■ **PROVIDED TEXT**
- - - - -

A beautifully written biopic, McCarthy and Grant are irresistible partners in crime

A beautifully written biopic, McCarthy and Grant are irresistible partners in crime

Joyce Glasser reviews Can You Ever Forgive Me? (February 1, 2019), Cert. 15, 106 min.

This humorous yet touching and perfectly constructed biopic was always going to depend on the cast, as it is very nearly a two-hander. Fortunately, Melissa McCarthy, acting against type and playing a slightly older character is great and Richard E. Grant, retains a hint of Withnail (Withnail & I) in his fabulous performance. Their unusual chemistry contains an underlying tension and wariness that reflects their characters’ differences as well as their similarities. The Academy Award nominated screenplay by Nicole Holofcener (Enough Said, Friends with Money) and Jeff Whitty (the musical, Avenue Q) features a witty repartee and co-dependent relationship of two gay misfits living in the margins of New York City society nearly a decade before 9/11.

Based on the late New York City born, bred and educated writer Lee Israel’s autobiographical memoir, the title Can You Ever Forgive Me?: Memoirs of a Literary Forger, is a line taken from a letter Israel forged by Dorothy Parker whose continual pleas for forgiveness were more stylish flourish than sincere.

For when Israel’s chances of having another celebrity biography of Fanny Brice published are dashed by her candid agent Marjorie (a well calibrated performance by Jane Curtin), Lee turns to forging literary letters; spicing up existing text to increase their price, or stealing existing letters and replacing them with copies.

In real life, Israel had written three biographical books of female celebrities, and her second, Kilgallen (1980), was the title that Lee refers to in the film (though not by title) as being on the NY Times Best Seller List. Israel’s downfall was not only, as Marjorie suggests, her unkempt appearance, difficult personality, drinking problem and unwillingness to promote her books, but an unauthorised biography of Estée Lauder (Estee Lauder: Beyond the Magic) written hastily to beat an ‘authorised’ biography rushed into print after Israel refused to accept money from Lauder to scrap the biography. While this incident tells us something about Israel’s moral fiber, pride and prospects, whether for legal purposes or other, none of this background, or Israel’s three books are mentioned in the film. Instead, Marjorie tells Lee that the world does not want another biography of Fanny Brice.

- - - - -

■ **DATASET CONTENT**
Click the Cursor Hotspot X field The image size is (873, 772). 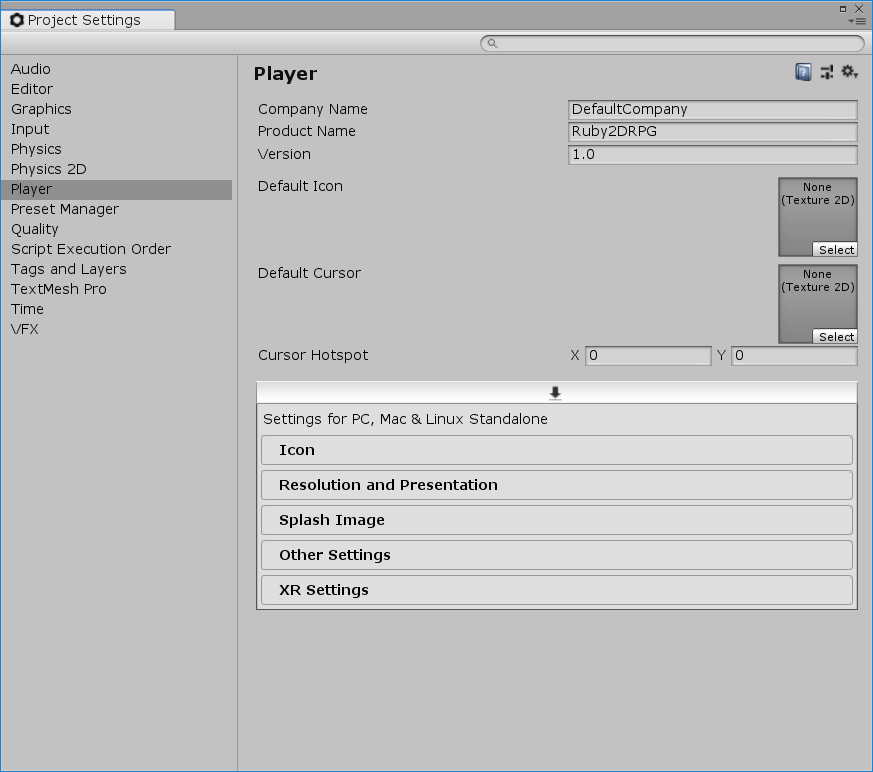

- - - - -

■ **REQUIRED TASKS**
- A) According to the film review, which actress plays Lee's agent Marjorie?
- B) Rewrite the film review starting with "Based on the" and going on through "them with copies.", swapping "Dorothy Parker" for "Noël Coward".
Work only from the film review itself.

■ **SOLVED TASKS**
- A) Jane Curtin

- B)
Based on the late New York City born, bred and educated writer Lee Israel’s autobiographical memoir, the title Can You Ever Forgive Me?: Memoirs of a Literary Forger, is a line taken from a letter Israel forged by Noël Coward whose continual pleas for forgiveness were more stylish flourish than sincere.

For when Israel’s chances of having another celebrity biography of Fanny Brice published are dashed by her candid agent Marjorie (a well calibrated performance by Jane Curtin), Lee turns to forging literary letters; spicing up existing text to increase their price, or stealing existing letters and replacing them with copies.